From the Department of Neurology (A.L.F., V.W.C., S.F., M.B.M., A.M.B., V.B., Y.T., P.K., Y.C., J.H., J.-M.L.), Mallinckrodt Institute of Radiology (A.L.F., J.-M.L., H.A.), Department of Ophthalmology (M.G.G.), and Department of Medicine (M.B., M.K.L., D.H., J.J.M., J.P.A.), Division of Rheumatology, Washington University School of Medicine, St. Louis, MO; Department of Radiology (D.L.), The Johns Hopkins University School of Medicine, Baltimore, MD; and Department of Neurology (J.C.J.), Icahn School of Medicine at Mount Sinai, New York, NY.
Neurology. 2020 Oct 6;95(14):e1918-e1931. doi: 10.1212/WNL.0000000000010659. Epub 2020 Sep 4.
To characterize lesion evolution and neurodegeneration in retinal vasculopathy with cerebral leukoencephalopathy and systemic manifestations (RVCL-S) using multimodal MRI.

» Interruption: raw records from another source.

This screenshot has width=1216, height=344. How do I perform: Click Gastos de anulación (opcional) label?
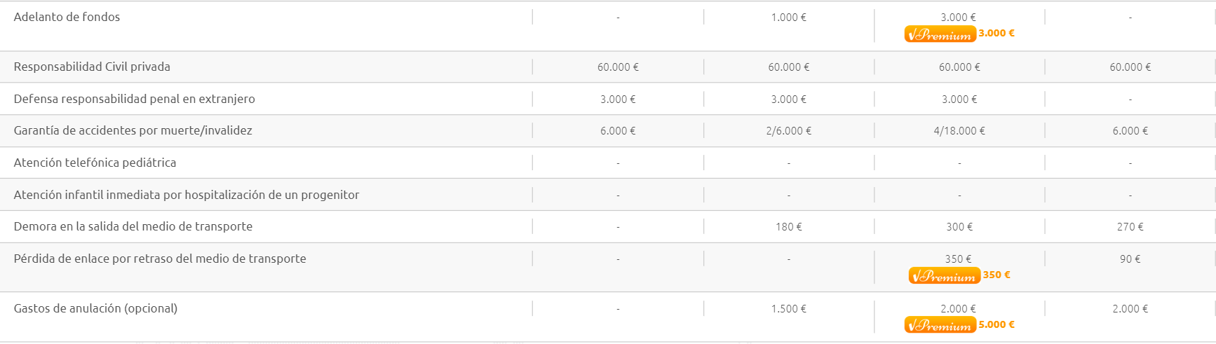(95, 308)
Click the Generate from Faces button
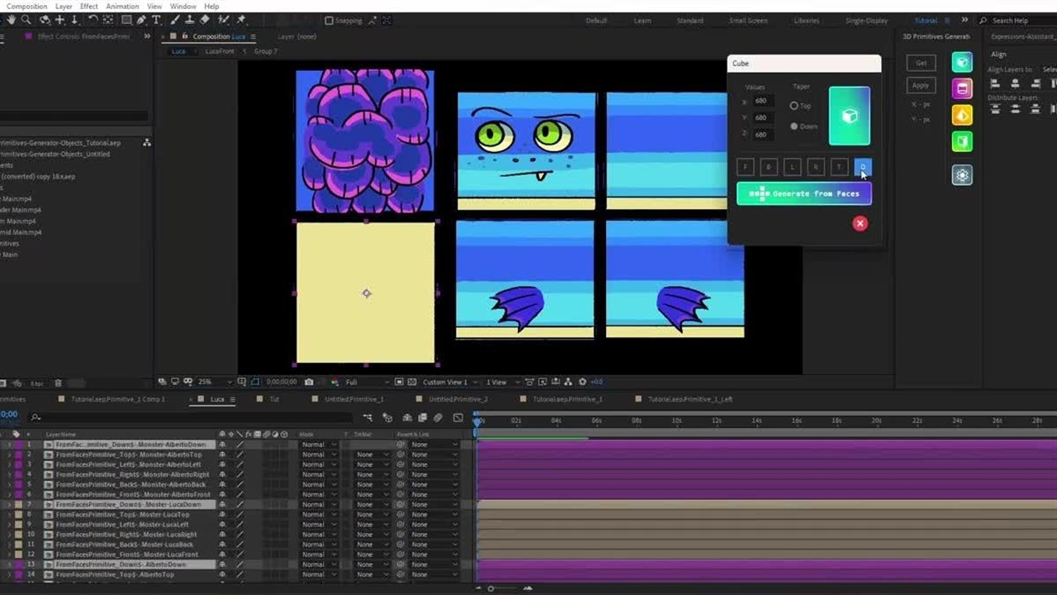This screenshot has height=595, width=1057. click(x=803, y=193)
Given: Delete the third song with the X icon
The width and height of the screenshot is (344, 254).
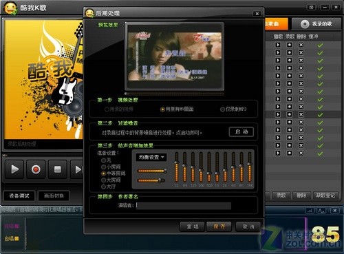Looking at the screenshot, I should [x=301, y=61].
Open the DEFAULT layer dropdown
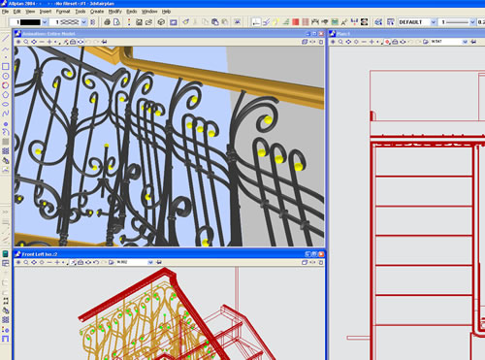Image resolution: width=485 pixels, height=360 pixels. pyautogui.click(x=417, y=22)
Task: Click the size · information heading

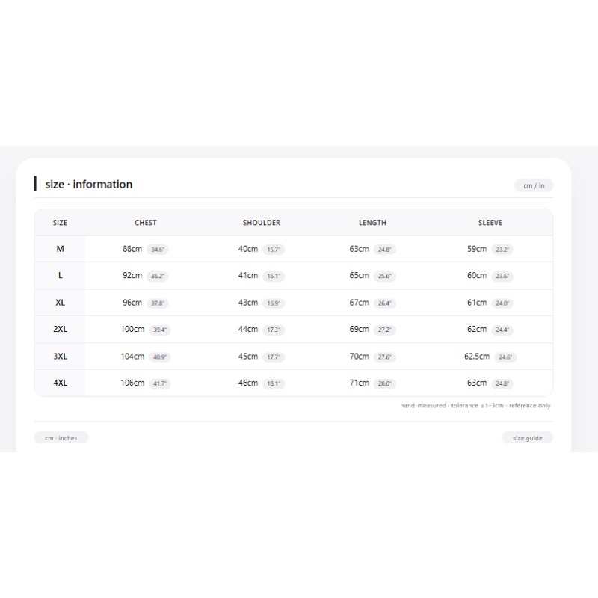Action: [89, 184]
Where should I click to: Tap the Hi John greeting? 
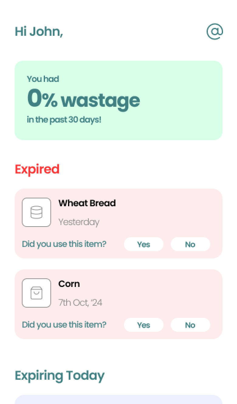coord(39,32)
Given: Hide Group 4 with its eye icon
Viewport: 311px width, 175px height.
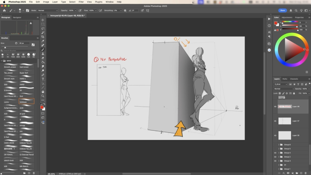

We prospectively performed MRI and cognitive testing in RVCL-S and healthy control cohorts. Gray and white matter volume and disruption of white matter microstructure were quantified. Asymmetric spin echo acquisition permitted voxel-wise oxygen extraction fraction (OEF) calculation as an in vivo marker of microvascular ischemia. The RVCL-S cohort was included in a longitudinal analysis of lesion subtypes in which hyperintense lesions on fluid-attenuated inversion recovery (FLAIR), T1-postgadolinium, and diffusion-weighted imaging were delineated and quantified volumetrically.
Twenty individuals with RVCL-S and 26 controls were enrolled. White matter volume and microstructure declined faster in those with RVCL-S compared to controls. White matter atrophy in RVCL-S was highly linear (ρ = -0.908, < 0.0001). Normalized OEF was elevated in RVCL-S and increased with disease duration. Multiple cognitive domains, specifically those measuring working memory and processing speed, were impaired in RVCL-S. Lesion volumes, regardless of subtype, progressed/regressed with high variability as a function of age, while FLAIR lesion burden increased near time to death ( < 0.001).
RVCL-S is a monogenic microvasculopathy affecting predominantly the white matter with regard to atrophy and cognitive impairment. White matter volumes in RVCL-S declined linearly, providing a potential metric against which to test the efficacy of future therapies. Progressive elevation of white matter OEF suggests that microvascular ischemia may underlie neurodegeneration in RVCL-S.
使用多模态 MRI 描绘视网膜血管病变伴脑白质病和全身表现(RVCL-S)中的病变演变和神经退行性变。
我们前瞻性地对 RVCL-S 和健康对照组进行 MRI 和认知测试。量化灰质和白质体积以及白质微观结构的破坏。不对称的自旋回波采集允许计算每个体素的氧提取分数(OEF),作为微血管缺血的体内标志物。RVCL-S 队列被纳入病变亚型的纵向分析中,其中对液体衰减反转恢复(FLAIR)、T1 后钆增强和弥散加权成像上的高信号病变进行描绘和量化体积。
共纳入 20 名 RVCL-S 患者和 26 名对照者。与对照组相比,RVCL-S 患者的白质体积和微观结构下降更快。RVCL-S 中的白质萎缩呈高度线性(ρ=-0.908,<0.0001)。RVCL-S 中的正常化 OEF 升高,并随疾病持续时间增加而增加。多个认知领域,特别是测量工作记忆和处理速度的领域,在 RVCL-S 中受损。无论病变亚型如何,病变体积都以高变异性随年龄进展/消退,而 FLAIR 病变负担在接近死亡时间时增加(<0.001)。
RVCL-S 是一种主要影响白质的单基因微血管病,表现为萎缩和认知障碍。RVCL-S 的白质体积呈线性下降,为未来治疗效果提供了潜在的衡量标准。白质 OEF 的逐渐升高提示微血管缺血可能是 RVCL-S 中神经退行性变的基础。